_TASK INSTRUCTIONS:_ Would you reproduce all of the entries below, character for character?

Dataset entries
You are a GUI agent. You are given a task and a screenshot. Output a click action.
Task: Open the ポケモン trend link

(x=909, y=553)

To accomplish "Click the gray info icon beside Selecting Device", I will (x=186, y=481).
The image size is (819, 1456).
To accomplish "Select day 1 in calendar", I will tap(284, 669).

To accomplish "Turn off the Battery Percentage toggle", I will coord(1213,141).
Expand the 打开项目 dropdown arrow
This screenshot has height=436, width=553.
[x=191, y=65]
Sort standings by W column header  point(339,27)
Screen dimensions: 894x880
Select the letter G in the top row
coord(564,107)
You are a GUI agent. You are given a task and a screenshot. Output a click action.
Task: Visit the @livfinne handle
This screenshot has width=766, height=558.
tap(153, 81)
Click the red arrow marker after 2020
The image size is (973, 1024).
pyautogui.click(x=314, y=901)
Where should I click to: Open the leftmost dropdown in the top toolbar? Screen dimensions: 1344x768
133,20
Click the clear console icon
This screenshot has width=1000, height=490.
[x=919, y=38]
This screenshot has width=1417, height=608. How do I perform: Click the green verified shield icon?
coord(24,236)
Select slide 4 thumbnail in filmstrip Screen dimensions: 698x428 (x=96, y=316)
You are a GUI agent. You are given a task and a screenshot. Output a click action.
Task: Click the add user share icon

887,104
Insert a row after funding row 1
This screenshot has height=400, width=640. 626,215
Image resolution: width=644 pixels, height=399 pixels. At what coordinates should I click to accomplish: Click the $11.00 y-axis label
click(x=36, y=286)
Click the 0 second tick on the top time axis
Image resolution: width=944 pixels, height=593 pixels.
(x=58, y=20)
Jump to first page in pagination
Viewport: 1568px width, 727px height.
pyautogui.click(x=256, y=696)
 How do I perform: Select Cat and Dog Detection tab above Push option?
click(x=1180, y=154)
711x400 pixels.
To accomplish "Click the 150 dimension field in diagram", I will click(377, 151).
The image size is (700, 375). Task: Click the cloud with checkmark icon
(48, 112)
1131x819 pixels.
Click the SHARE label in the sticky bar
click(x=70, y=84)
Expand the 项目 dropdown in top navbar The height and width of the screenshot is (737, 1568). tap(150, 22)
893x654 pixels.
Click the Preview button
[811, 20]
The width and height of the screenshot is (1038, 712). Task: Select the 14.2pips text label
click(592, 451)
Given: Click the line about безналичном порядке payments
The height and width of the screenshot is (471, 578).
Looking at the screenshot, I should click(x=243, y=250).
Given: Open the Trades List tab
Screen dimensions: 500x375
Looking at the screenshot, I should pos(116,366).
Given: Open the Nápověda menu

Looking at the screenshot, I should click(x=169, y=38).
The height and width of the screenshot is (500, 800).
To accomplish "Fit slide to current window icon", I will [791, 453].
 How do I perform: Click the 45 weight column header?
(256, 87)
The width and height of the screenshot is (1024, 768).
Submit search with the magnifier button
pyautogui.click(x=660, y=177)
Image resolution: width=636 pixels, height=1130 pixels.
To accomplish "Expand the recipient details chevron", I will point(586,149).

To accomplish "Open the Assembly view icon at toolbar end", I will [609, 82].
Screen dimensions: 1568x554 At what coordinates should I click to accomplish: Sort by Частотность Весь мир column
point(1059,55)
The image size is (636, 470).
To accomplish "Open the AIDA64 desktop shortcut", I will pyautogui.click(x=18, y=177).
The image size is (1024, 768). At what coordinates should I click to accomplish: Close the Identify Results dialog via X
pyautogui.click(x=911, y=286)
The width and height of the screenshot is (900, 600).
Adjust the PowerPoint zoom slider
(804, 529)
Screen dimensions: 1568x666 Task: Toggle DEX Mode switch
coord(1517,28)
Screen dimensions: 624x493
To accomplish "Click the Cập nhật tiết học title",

_SOLUTION FOR THIS TASK:_
You are a GUI agent. You are given a task and a screenshot. Output a click action.
Task: Open the ポケモン trend link

(x=909, y=553)

To accomplish "Click the gray info icon beside Selecting Device", I will (x=186, y=481).
The image size is (819, 1456).
To accomplish "Select day 1 in calendar", I will tap(284, 669).

To accomplish "Turn off the Battery Percentage toggle", I will coord(1213,141).
Expand the 打开项目 dropdown arrow
This screenshot has height=436, width=553.
[x=191, y=65]
Sort standings by W column header  point(339,27)
Screen dimensions: 894x880
Select the letter G in the top row
coord(564,107)
You are a GUI agent. You are given a task and a screenshot. Output a click action.
Task: Visit the @livfinne handle
This screenshot has width=766, height=558.
tap(153, 81)
Click the red arrow marker after 2020
The image size is (973, 1024).
pyautogui.click(x=314, y=901)
Where should I click to: Open the leftmost dropdown in the top toolbar? Screen dimensions: 1344x768
133,20
Click the clear console icon
This screenshot has width=1000, height=490.
[x=919, y=38]
This screenshot has width=1417, height=608. How do I perform: Click the green verified shield icon?
coord(24,236)
Select slide 4 thumbnail in filmstrip Screen dimensions: 698x428 (x=96, y=316)
You are a GUI agent. You are given a task and a screenshot. Output a click action.
Task: Click the add user share icon

887,104
Insert a row after funding row 1
This screenshot has height=400, width=640. 626,215
Image resolution: width=644 pixels, height=399 pixels. At what coordinates should I click to accomplish: Click the $11.00 y-axis label
click(x=36, y=286)
Click the 0 second tick on the top time axis
Image resolution: width=944 pixels, height=593 pixels.
(x=58, y=20)
Jump to first page in pagination
Viewport: 1568px width, 727px height.
pyautogui.click(x=256, y=696)
 How do I perform: Select Cat and Dog Detection tab above Push option?
click(x=1180, y=154)
711x400 pixels.
To accomplish "Click the 150 dimension field in diagram", I will click(377, 151).
The image size is (700, 375). Task: Click the cloud with checkmark icon
(48, 112)
1131x819 pixels.
Click the SHARE label in the sticky bar
click(x=70, y=84)
Expand the 项目 dropdown in top navbar The height and width of the screenshot is (737, 1568). tap(150, 22)
893x654 pixels.
Click the Preview button
[811, 20]
The width and height of the screenshot is (1038, 712). Task: Select the 14.2pips text label
click(592, 451)
Given: Click the line about безналичном порядке payments
The height and width of the screenshot is (471, 578).
Looking at the screenshot, I should click(x=243, y=250).
Given: Open the Trades List tab
Screen dimensions: 500x375
Looking at the screenshot, I should pos(116,366).
Given: Open the Nápověda menu

Looking at the screenshot, I should click(x=169, y=38).
The height and width of the screenshot is (500, 800).
To accomplish "Fit slide to current window icon", I will [791, 453].
 How do I perform: Click the 45 weight column header?
(256, 87)
The width and height of the screenshot is (1024, 768).
Submit search with the magnifier button
pyautogui.click(x=660, y=177)
Image resolution: width=636 pixels, height=1130 pixels.
To accomplish "Expand the recipient details chevron", I will point(586,149).

To accomplish "Open the Assembly view icon at toolbar end", I will [609, 82].
Screen dimensions: 1568x554 At what coordinates should I click to accomplish: Sort by Частотность Весь мир column
point(1059,55)
The image size is (636, 470).
To accomplish "Open the AIDA64 desktop shortcut", I will pyautogui.click(x=18, y=177).
The image size is (1024, 768). At what coordinates should I click to accomplish: Close the Identify Results dialog via X
pyautogui.click(x=911, y=286)
The width and height of the screenshot is (900, 600).
Adjust the PowerPoint zoom slider
(804, 529)
Screen dimensions: 1568x666 Task: Toggle DEX Mode switch
coord(1517,28)
Screen dimensions: 624x493
To accomplish "Click the Cập nhật tiết học title",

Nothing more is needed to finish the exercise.